# [Assignment]
Copy every line below precisely as it appears.

Recorded data:
━━━━━━━━
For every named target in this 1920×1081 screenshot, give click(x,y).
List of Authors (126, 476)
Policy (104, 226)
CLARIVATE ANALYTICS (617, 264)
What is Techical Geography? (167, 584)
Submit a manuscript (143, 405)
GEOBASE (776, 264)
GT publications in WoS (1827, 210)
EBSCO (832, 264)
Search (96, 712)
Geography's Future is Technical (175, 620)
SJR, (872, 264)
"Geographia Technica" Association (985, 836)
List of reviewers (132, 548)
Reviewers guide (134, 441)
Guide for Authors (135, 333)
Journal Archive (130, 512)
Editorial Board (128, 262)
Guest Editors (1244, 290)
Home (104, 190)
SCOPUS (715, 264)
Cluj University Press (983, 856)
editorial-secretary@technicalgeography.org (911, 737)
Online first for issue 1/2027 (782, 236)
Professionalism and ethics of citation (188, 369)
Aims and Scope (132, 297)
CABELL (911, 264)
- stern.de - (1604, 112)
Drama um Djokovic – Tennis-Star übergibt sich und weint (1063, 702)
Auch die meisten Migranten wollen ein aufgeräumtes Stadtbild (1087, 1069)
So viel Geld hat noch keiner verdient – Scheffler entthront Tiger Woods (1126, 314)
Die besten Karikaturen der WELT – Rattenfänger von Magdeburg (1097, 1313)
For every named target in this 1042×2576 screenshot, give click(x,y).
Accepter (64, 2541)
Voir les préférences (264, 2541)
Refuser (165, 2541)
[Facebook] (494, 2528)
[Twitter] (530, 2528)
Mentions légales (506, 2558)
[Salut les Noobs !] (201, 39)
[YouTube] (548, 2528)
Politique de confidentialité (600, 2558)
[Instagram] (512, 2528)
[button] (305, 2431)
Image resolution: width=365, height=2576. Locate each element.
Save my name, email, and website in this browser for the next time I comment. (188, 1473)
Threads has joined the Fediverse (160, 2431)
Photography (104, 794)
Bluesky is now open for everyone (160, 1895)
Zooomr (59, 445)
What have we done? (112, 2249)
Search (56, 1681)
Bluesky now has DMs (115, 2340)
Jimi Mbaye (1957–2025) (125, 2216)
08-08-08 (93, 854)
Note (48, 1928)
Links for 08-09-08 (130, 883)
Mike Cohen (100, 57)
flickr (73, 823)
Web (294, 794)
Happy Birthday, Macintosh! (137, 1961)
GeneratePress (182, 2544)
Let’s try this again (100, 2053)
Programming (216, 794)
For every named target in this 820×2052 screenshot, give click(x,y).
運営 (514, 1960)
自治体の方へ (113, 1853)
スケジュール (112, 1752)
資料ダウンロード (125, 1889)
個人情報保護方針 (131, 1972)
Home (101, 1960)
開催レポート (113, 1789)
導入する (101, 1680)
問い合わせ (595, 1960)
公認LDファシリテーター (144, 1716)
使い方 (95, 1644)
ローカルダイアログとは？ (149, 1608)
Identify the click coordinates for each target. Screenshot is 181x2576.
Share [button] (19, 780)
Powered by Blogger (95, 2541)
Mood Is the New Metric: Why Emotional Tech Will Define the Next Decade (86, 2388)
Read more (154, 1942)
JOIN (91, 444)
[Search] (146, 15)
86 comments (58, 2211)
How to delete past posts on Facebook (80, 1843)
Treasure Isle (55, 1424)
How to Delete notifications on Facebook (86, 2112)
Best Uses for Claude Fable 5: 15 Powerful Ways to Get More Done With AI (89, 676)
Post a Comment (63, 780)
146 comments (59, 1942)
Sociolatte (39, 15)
━━━━━━━━
# [Response area]
For every named target in this 1920×1081 screenshot, give click(x,y).
List of Authors (126, 476)
Policy (104, 226)
CLARIVATE ANALYTICS (617, 264)
What is Techical Geography? (167, 584)
Submit a manuscript (143, 405)
GEOBASE (776, 264)
GT publications in WoS (1827, 210)
EBSCO (832, 264)
Search (96, 712)
Geography's Future is Technical (175, 620)
SJR, (872, 264)
"Geographia Technica" Association (985, 836)
List of reviewers (132, 548)
Reviewers guide (134, 441)
Guide for Authors (135, 333)
Journal Archive (130, 512)
Editorial Board (128, 262)
Guest Editors (1244, 290)
Home (104, 190)
SCOPUS (715, 264)
Cluj University Press (983, 856)
editorial-secretary@technicalgeography.org (911, 737)
Online first for issue 1/2027 (782, 236)
Professionalism and ethics of citation (188, 369)
Aims and Scope (132, 297)
CABELL (911, 264)
- stern.de - (1604, 112)
Drama um Djokovic – Tennis-Star übergibt sich und weint (1063, 702)
Auch die meisten Migranten wollen ein aufgeräumtes Stadtbild (1087, 1069)
So viel Geld hat noch keiner verdient – Scheffler entthront Tiger Woods (1126, 314)
Die besten Karikaturen der WELT – Rattenfänger von Magdeburg (1097, 1313)
For every named target in this 1042×2576 screenshot, give click(x,y).
Accepter (64, 2541)
Voir les préférences (264, 2541)
Refuser (165, 2541)
[Facebook] (494, 2528)
[Twitter] (530, 2528)
Mentions légales (506, 2558)
[Salut les Noobs !] (201, 39)
[YouTube] (548, 2528)
Politique de confidentialité (600, 2558)
[Instagram] (512, 2528)
[button] (305, 2431)
Image resolution: width=365, height=2576. Locate each element.
Save my name, email, and website in this browser for the next time I comment. (188, 1473)
Threads has joined the Fediverse (160, 2431)
Photography (104, 794)
Bluesky is now open for everyone (160, 1895)
Zooomr (59, 445)
What have we done? (112, 2249)
Search (56, 1681)
Bluesky now has DMs (115, 2340)
Jimi Mbaye (1957–2025) (125, 2216)
08-08-08 (93, 854)
Note (48, 1928)
Links for 08-09-08 (130, 883)
Mike Cohen (100, 57)
flickr (73, 823)
Web (294, 794)
Happy Birthday, Macintosh! (137, 1961)
GeneratePress (182, 2544)
Let’s try this again (100, 2053)
Programming (216, 794)
For every named target in this 820×2052 screenshot, give click(x,y).
運営 (514, 1960)
自治体の方へ (113, 1853)
スケジュール (112, 1752)
資料ダウンロード (125, 1889)
個人情報保護方針 (131, 1972)
Home (101, 1960)
開催レポート (113, 1789)
導入する (101, 1680)
問い合わせ (595, 1960)
公認LDファシリテーター (144, 1716)
使い方 (95, 1644)
ローカルダイアログとは？ (149, 1608)
Identify the click coordinates for each target. Screenshot is 181x2576.
Share [button] (19, 780)
Powered by Blogger (95, 2541)
Mood Is the New Metric: Why Emotional Tech Will Define the Next Decade (86, 2388)
Read more (154, 1942)
JOIN (91, 444)
[Search] (146, 15)
86 comments (58, 2211)
How to delete past posts on Facebook (80, 1843)
Treasure Isle (55, 1424)
How to Delete notifications on Facebook (86, 2112)
Best Uses for Claude Fable 5: 15 Powerful Ways to Get More Done With AI (89, 676)
Post a Comment (63, 780)
146 comments (59, 1942)
Sociolatte (39, 15)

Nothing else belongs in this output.